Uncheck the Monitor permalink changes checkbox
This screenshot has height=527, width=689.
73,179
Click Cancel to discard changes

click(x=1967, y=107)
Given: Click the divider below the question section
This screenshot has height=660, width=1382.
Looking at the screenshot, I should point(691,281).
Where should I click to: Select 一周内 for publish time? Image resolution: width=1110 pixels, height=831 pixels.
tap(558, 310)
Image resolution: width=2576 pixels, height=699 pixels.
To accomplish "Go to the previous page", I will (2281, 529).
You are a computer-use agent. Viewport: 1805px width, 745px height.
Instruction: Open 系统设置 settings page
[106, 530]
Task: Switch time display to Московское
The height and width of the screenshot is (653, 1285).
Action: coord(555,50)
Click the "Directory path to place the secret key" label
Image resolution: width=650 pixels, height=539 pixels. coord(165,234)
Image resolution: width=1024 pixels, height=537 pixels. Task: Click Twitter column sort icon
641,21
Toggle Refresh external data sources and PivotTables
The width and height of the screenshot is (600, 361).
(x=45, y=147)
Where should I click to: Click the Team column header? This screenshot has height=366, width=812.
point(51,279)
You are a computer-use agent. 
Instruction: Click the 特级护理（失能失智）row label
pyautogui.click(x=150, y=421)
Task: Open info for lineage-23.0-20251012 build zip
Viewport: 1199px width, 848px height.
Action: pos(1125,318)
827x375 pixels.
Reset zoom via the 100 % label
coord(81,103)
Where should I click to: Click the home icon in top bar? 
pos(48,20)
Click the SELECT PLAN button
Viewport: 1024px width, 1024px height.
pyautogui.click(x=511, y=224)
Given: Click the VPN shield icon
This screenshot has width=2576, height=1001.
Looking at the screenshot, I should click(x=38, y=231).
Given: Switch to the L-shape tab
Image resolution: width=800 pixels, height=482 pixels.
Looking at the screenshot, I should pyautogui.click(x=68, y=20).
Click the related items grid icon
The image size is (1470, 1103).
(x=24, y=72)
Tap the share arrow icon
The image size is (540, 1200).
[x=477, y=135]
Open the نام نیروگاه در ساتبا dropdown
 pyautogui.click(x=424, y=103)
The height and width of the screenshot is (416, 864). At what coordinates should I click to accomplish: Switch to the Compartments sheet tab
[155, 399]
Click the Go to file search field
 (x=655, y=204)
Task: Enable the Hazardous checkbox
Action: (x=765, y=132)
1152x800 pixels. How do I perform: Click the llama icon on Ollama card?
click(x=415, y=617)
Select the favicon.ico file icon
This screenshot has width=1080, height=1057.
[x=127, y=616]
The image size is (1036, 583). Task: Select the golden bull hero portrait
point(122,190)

_Aim of the task:_ To answer, copy each line from the material above that has the word "computer".

_Written reply:_
You are a computer-use agent. Viewport: 1805px width, 745px height.
You are a computer-use agent. 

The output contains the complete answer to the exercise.